Philly investment firm Swarthmore Group, managing $1.5 billion, is shutting down
Investor James Nevels' 31-year-old Swarthmore Group is closing with just two weeks' notice to staffers.
Swarthmore Group, the Philadelphia stock-and-bond investment firm started by lawyer-turned-prominent finance professional James Nevels in 1991, will go out of business on Thursday, according to employees and industry sources.
“Very frustrating. (We were) only given two weeks’ notice,” said one of a group of staffers who spoke on the condition their names not be used because they were not authorized to discuss the shutdown.
The firm, with a staff of about 10, managed $1.5 billion as of March 30, including about $400 million in stocks, for clients including the City of Philadelphia and other governments, corporations, and charities, according to Securities and Exchange Commission records. Past clients have included the Pennsylvania state employees’ (SERS) and county employees’ pension plans in the Philadelphia suburbs.
Swarthmore managed $122 million in Philadelphia’s airport debt-payment account until last Friday, city spokesperson Kevin Lessard said. The funds were sent to a different firm after Swarthmore “told the city that they were closing” effective June 30, he added.
A popular choice of Republican officials and business people for high-profile boards, Nevels is a past chairman of Hershey Co., the Federal Reserve Bank of Philadelphia, the federal pension finance agency, and the former state-controlled school boards in both Philadelphia and Chester-Upland.
Nevels didn’t return calls to his Philadelphia offices seeking comment on Swarthmore’s closing.
Independent investment firms have come under pressure in recent years as Vanguard Group, Charles Schwab and other low-fee mass-marketers attracted more savers. Pressure built as both stocks and bonds dropped sharply in value in early 2022, amid rising Federal Reserve interest rates designed to curb inflation and the Russian invasion of Ukraine, which sent food and grain costs higher and slowed the world economy.
Investment firm owners who plan to retire often sell their firms and clients to senior staff if they can’t find outside buyers. But some also simply shut down, leaving clients and staff to go elsewhere.
In April, trustees of the Friess Brandywine Fund, founded in 1974 by the late money manager and conservative political activist Foster Friess, who once managed more than $20 billion, voted to shut down and lay off staff. In 2020, trustees of King of Prussia-based Schneider Capital Management voted to liquidate their RBB Fund.
The value of stocks Swarthmore managed for its clients had declined since 2015, from more than $1 billion to about $400 million, according to SEC reports. The firm charged fees ranging from 0.25% of the bonds it bought for clients to 1% of the value of clients’ stocks, with discounts for those investing more than $5 million.

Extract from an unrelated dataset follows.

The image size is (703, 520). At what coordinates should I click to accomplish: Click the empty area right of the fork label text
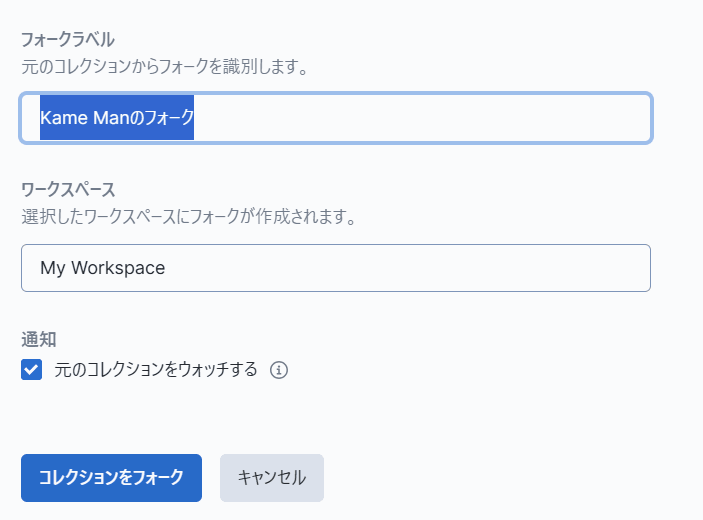pyautogui.click(x=421, y=118)
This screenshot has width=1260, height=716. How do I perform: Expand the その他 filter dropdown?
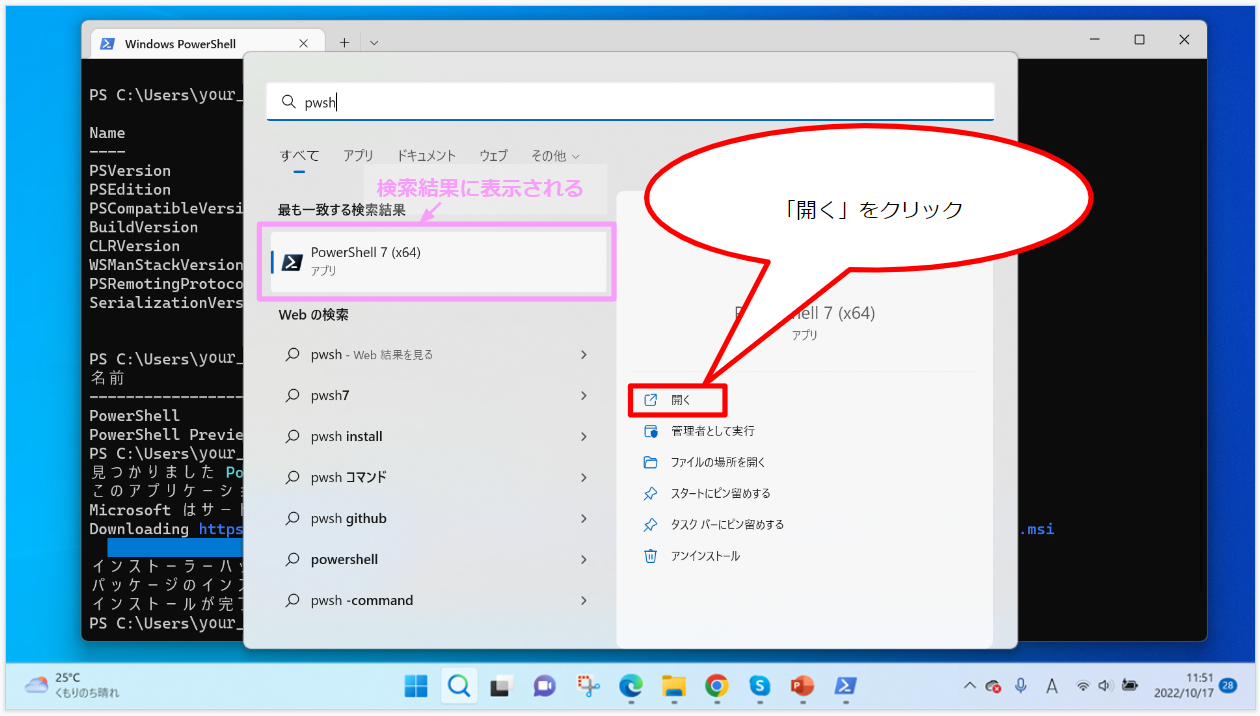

The firm’s past clients included the state pension system, SERS, as well as Bucks, Chester and Montgomery Counties. Each fired the firm for missing performance goals in the early 2010s, as more pension funds switched to low-cost index-based investing.
Glenn Becker, a former president of the Swarthmore Group, is now chairman of SERS’s investment committee, which hires money managers for more than $40 billion in state funds.
A graduate of the University of Pennsylvania’s Wharton and law schools, Nevels began his career as a bond lawyer at Buchanan Ingersoll in 1978, before serving as a municipal bond analyst for Wall Street firms, then setting up Swarthmore.
Before heading the state board overseeing Philadelphia school finances from 2001 to 2007, Nevels served on the Board of Control that ran Chester-Upland Schools from 1998 to 2001. President George H.W. Bush appointed Nevels to the federal Pension Benefit Guaranty Corp., which he chaired from 2005 to 2007.
Nevels was also a director of the former Tasty Baking Co., a trustee of Bucknell and St. Joseph’s Universities, and served on advisory boards at Penn, Drexel and Temple. Besides chairing the Hershey Co. board, he was a director of Hershey Trust Co. and the Milton Hershey School.